§ HOW TO COMPLETE THIS TASK: Locate every line in the records below that contains the word "screenshot", and copy each one.

§

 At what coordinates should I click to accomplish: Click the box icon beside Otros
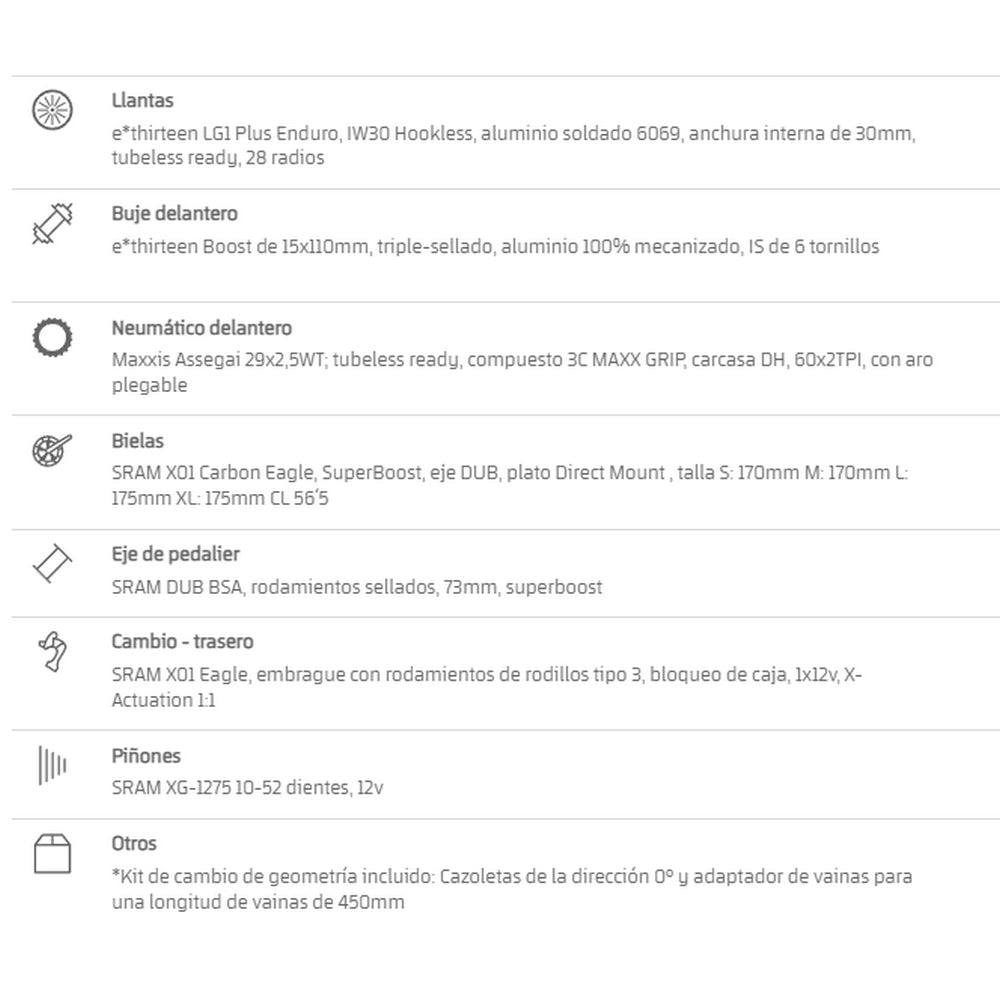(52, 853)
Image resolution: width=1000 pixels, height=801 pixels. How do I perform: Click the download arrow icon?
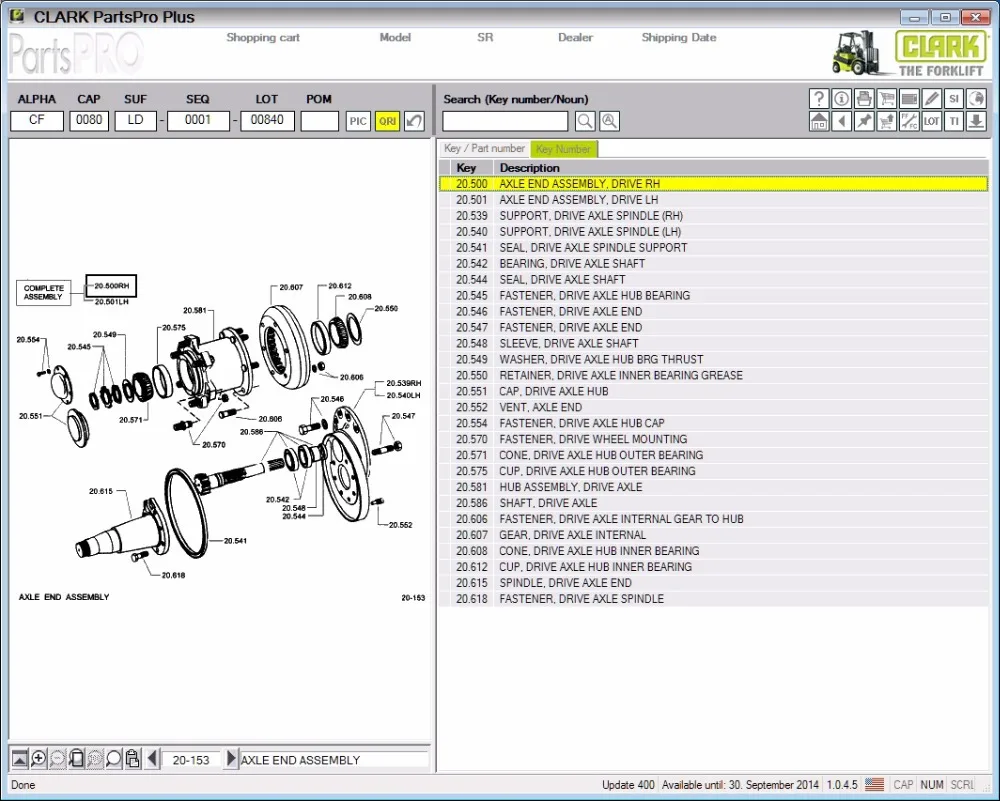click(x=977, y=121)
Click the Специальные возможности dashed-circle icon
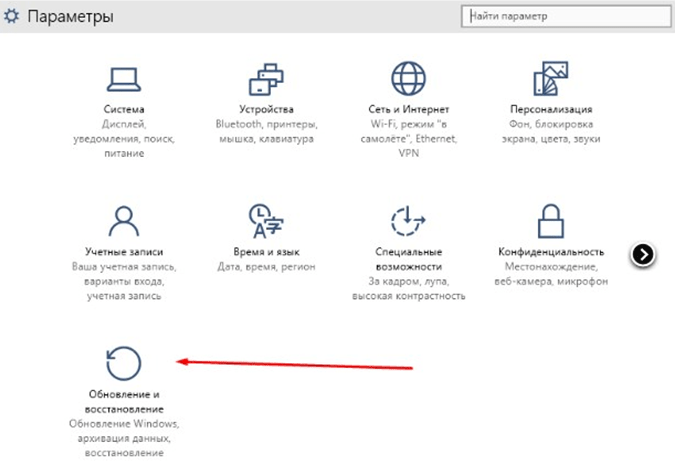Screen dimensions: 675x469 (x=408, y=219)
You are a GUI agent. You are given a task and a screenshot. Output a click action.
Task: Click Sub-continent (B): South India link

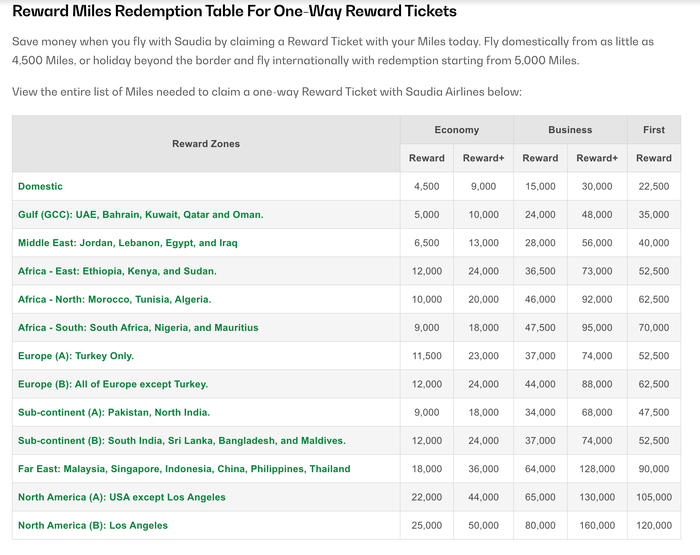click(x=182, y=441)
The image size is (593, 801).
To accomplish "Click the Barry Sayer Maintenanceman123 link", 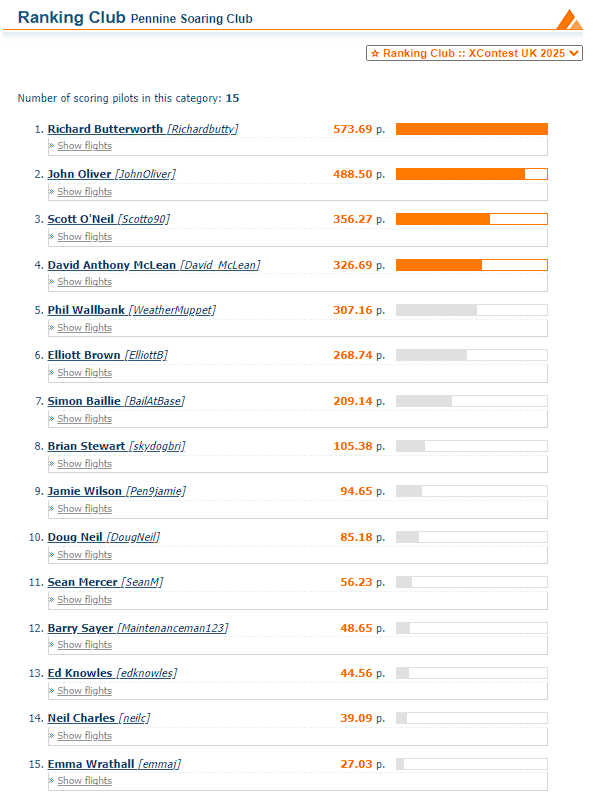I will [x=138, y=628].
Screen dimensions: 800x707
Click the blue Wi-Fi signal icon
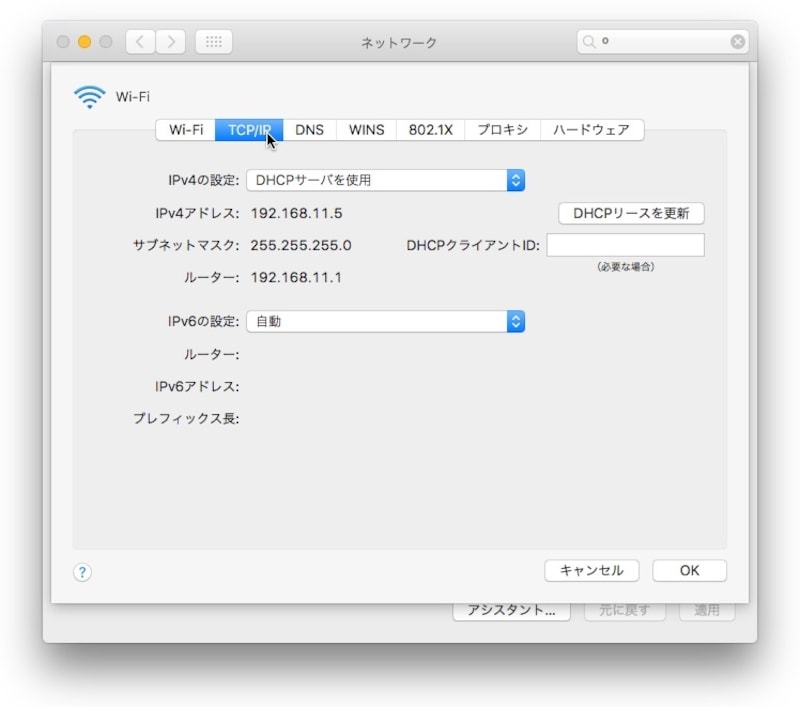tap(89, 97)
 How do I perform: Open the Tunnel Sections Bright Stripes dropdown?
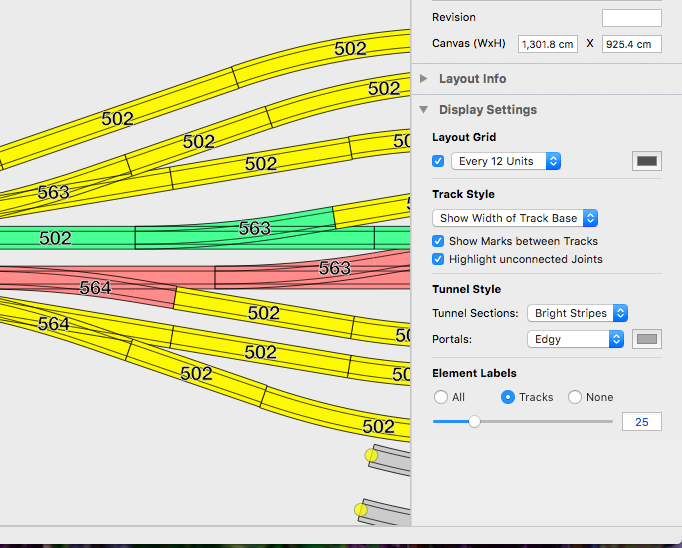577,313
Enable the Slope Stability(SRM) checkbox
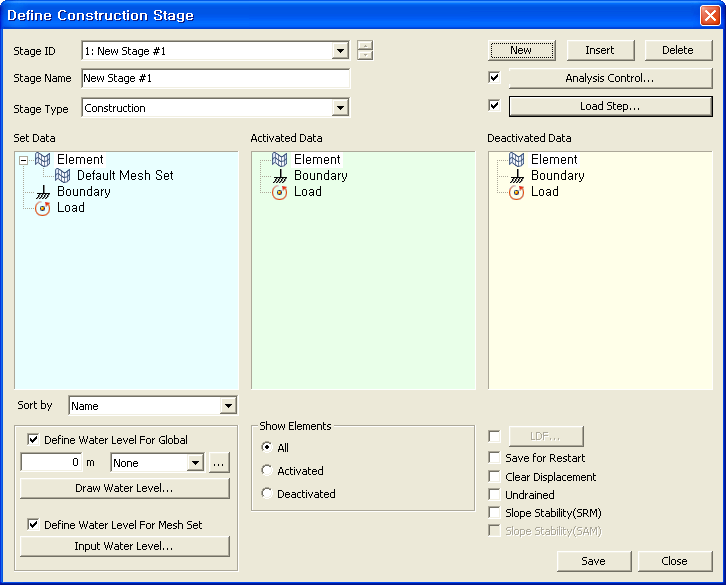 pos(495,513)
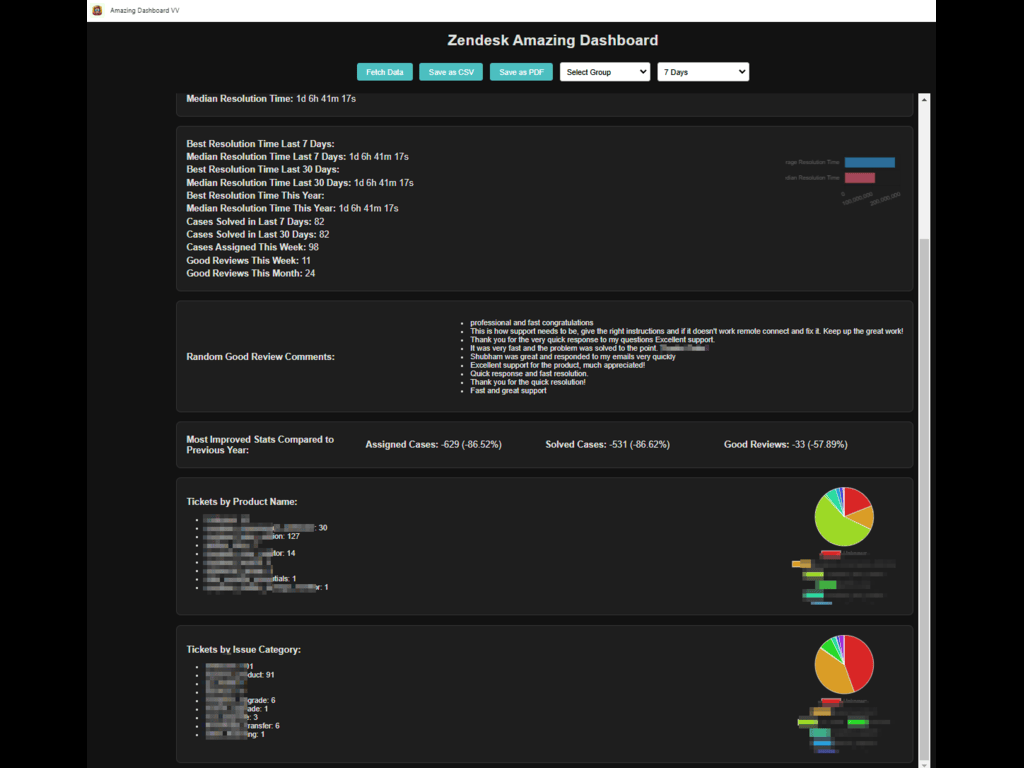Image resolution: width=1024 pixels, height=768 pixels.
Task: Select the blue Average Resolution Time bar
Action: pos(869,162)
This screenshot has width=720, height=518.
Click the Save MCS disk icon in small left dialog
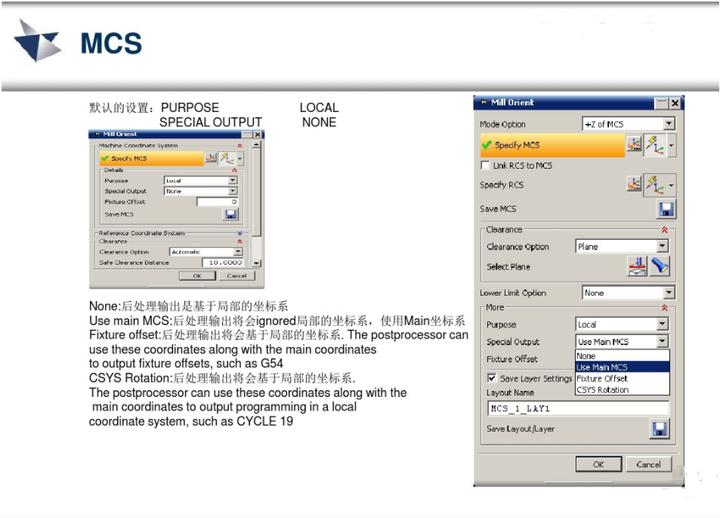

§

§ RESPONSE AREA:
You are a GUI agent. You are given a task and a screenshot. Output a click action.
This screenshot has width=720, height=518.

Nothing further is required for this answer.